╭──

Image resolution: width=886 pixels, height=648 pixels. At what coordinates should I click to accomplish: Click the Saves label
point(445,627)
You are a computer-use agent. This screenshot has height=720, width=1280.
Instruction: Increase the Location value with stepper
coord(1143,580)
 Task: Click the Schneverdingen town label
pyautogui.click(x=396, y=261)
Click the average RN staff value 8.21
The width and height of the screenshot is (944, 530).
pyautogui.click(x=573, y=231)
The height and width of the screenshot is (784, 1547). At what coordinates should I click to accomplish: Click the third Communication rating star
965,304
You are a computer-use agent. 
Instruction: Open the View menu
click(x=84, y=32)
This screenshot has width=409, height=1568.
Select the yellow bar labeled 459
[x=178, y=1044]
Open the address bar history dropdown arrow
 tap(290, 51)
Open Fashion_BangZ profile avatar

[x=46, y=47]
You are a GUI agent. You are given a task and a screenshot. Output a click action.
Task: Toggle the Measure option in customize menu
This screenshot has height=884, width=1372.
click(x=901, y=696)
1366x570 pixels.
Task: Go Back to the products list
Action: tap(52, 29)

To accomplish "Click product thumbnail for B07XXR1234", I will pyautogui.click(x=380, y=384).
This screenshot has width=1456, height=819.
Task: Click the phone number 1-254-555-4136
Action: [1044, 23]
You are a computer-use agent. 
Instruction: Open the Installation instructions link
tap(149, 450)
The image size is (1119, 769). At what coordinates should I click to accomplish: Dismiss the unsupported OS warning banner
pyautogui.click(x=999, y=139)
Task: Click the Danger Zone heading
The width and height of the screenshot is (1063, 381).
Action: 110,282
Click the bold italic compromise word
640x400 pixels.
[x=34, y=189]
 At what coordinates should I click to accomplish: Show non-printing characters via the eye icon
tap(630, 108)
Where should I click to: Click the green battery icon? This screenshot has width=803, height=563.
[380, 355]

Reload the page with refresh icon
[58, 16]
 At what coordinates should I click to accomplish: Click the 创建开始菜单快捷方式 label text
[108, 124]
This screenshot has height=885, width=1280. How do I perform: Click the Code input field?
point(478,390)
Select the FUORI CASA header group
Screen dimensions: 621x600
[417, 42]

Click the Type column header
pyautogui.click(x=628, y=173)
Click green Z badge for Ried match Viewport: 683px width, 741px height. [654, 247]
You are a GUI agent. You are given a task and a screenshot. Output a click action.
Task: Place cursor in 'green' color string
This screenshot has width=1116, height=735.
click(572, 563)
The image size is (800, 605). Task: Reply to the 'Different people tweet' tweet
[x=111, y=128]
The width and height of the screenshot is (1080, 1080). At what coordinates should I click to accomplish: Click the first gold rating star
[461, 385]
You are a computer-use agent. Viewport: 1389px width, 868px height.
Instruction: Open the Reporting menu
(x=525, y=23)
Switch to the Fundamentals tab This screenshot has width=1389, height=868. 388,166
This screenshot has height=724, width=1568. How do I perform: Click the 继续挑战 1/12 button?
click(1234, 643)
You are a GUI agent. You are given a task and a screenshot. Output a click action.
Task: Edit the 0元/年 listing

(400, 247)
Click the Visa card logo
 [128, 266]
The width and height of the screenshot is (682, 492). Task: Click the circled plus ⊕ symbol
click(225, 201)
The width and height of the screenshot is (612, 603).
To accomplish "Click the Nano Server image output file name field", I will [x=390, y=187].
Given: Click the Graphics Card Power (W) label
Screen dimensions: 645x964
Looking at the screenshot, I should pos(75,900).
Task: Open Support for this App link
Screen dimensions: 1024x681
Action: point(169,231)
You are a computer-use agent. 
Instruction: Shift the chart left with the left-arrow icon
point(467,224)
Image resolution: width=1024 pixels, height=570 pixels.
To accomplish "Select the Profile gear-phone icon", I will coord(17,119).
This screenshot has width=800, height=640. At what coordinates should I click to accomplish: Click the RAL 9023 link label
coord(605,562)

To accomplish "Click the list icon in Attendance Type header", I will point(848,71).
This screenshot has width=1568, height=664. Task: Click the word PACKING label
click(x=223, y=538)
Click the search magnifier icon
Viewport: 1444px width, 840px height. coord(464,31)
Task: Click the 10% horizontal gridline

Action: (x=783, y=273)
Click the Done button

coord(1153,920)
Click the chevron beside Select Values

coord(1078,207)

╰──

AIM OF THE TASK –
Reproduce the whole of the material exactly as shown.

TASK ANSWER –
Image resolution: width=886 pixels, height=648 pixels. At what coordinates should I click to accomplish: Click the Saves label
point(445,627)
You are a computer-use agent. This screenshot has height=720, width=1280.
Instruction: Increase the Location value with stepper
coord(1143,580)
 Task: Click the Schneverdingen town label
pyautogui.click(x=396, y=261)
Click the average RN staff value 8.21
The width and height of the screenshot is (944, 530).
pyautogui.click(x=573, y=231)
The height and width of the screenshot is (784, 1547). At what coordinates should I click to accomplish: Click the third Communication rating star
965,304
You are a computer-use agent. 
Instruction: Open the View menu
click(x=84, y=32)
This screenshot has width=409, height=1568.
Select the yellow bar labeled 459
[x=178, y=1044]
Open the address bar history dropdown arrow
 tap(290, 51)
Open Fashion_BangZ profile avatar

[x=46, y=47]
You are a GUI agent. You are given a task and a screenshot. Output a click action.
Task: Toggle the Measure option in customize menu
This screenshot has height=884, width=1372.
click(x=901, y=696)
1366x570 pixels.
Task: Go Back to the products list
Action: tap(52, 29)

To accomplish "Click product thumbnail for B07XXR1234", I will pyautogui.click(x=380, y=384).
This screenshot has width=1456, height=819.
Task: Click the phone number 1-254-555-4136
Action: [1044, 23]
You are a computer-use agent. 
Instruction: Open the Installation instructions link
tap(149, 450)
The image size is (1119, 769). At what coordinates should I click to accomplish: Dismiss the unsupported OS warning banner
pyautogui.click(x=999, y=139)
Task: Click the Danger Zone heading
The width and height of the screenshot is (1063, 381).
Action: 110,282
Click the bold italic compromise word
640x400 pixels.
[x=34, y=189]
 At what coordinates should I click to accomplish: Show non-printing characters via the eye icon
tap(630, 108)
Where should I click to: Click the green battery icon? This screenshot has width=803, height=563.
[380, 355]

Reload the page with refresh icon
[58, 16]
 At what coordinates should I click to accomplish: Click the 创建开始菜单快捷方式 label text
[108, 124]
This screenshot has height=885, width=1280. How do I perform: Click the Code input field?
point(478,390)
Select the FUORI CASA header group
Screen dimensions: 621x600
[417, 42]

Click the Type column header
pyautogui.click(x=628, y=173)
Click green Z badge for Ried match Viewport: 683px width, 741px height. [654, 247]
You are a GUI agent. You are given a task and a screenshot. Output a click action.
Task: Place cursor in 'green' color string
This screenshot has width=1116, height=735.
click(572, 563)
The image size is (800, 605). Task: Reply to the 'Different people tweet' tweet
[x=111, y=128]
The width and height of the screenshot is (1080, 1080). At what coordinates should I click to accomplish: Click the first gold rating star
[461, 385]
You are a computer-use agent. Viewport: 1389px width, 868px height.
Instruction: Open the Reporting menu
(x=525, y=23)
Switch to the Fundamentals tab This screenshot has width=1389, height=868. 388,166
This screenshot has height=724, width=1568. How do I perform: Click the 继续挑战 1/12 button?
click(1234, 643)
You are a GUI agent. You are given a task and a screenshot. Output a click action.
Task: Edit the 0元/年 listing

(400, 247)
Click the Visa card logo
 [128, 266]
The width and height of the screenshot is (682, 492). Task: Click the circled plus ⊕ symbol
click(225, 201)
The width and height of the screenshot is (612, 603).
To accomplish "Click the Nano Server image output file name field", I will [x=390, y=187].
Given: Click the Graphics Card Power (W) label
Screen dimensions: 645x964
Looking at the screenshot, I should pos(75,900).
Task: Open Support for this App link
Screen dimensions: 1024x681
Action: point(169,231)
You are a computer-use agent. 
Instruction: Shift the chart left with the left-arrow icon
point(467,224)
Image resolution: width=1024 pixels, height=570 pixels.
To accomplish "Select the Profile gear-phone icon", I will coord(17,119).
This screenshot has width=800, height=640. At what coordinates should I click to accomplish: Click the RAL 9023 link label
coord(605,562)

To accomplish "Click the list icon in Attendance Type header", I will point(848,71).
This screenshot has width=1568, height=664. Task: Click the word PACKING label
click(x=223, y=538)
Click the search magnifier icon
Viewport: 1444px width, 840px height. coord(464,31)
Task: Click the 10% horizontal gridline

Action: (x=783, y=273)
Click the Done button

coord(1153,920)
Click the chevron beside Select Values

coord(1078,207)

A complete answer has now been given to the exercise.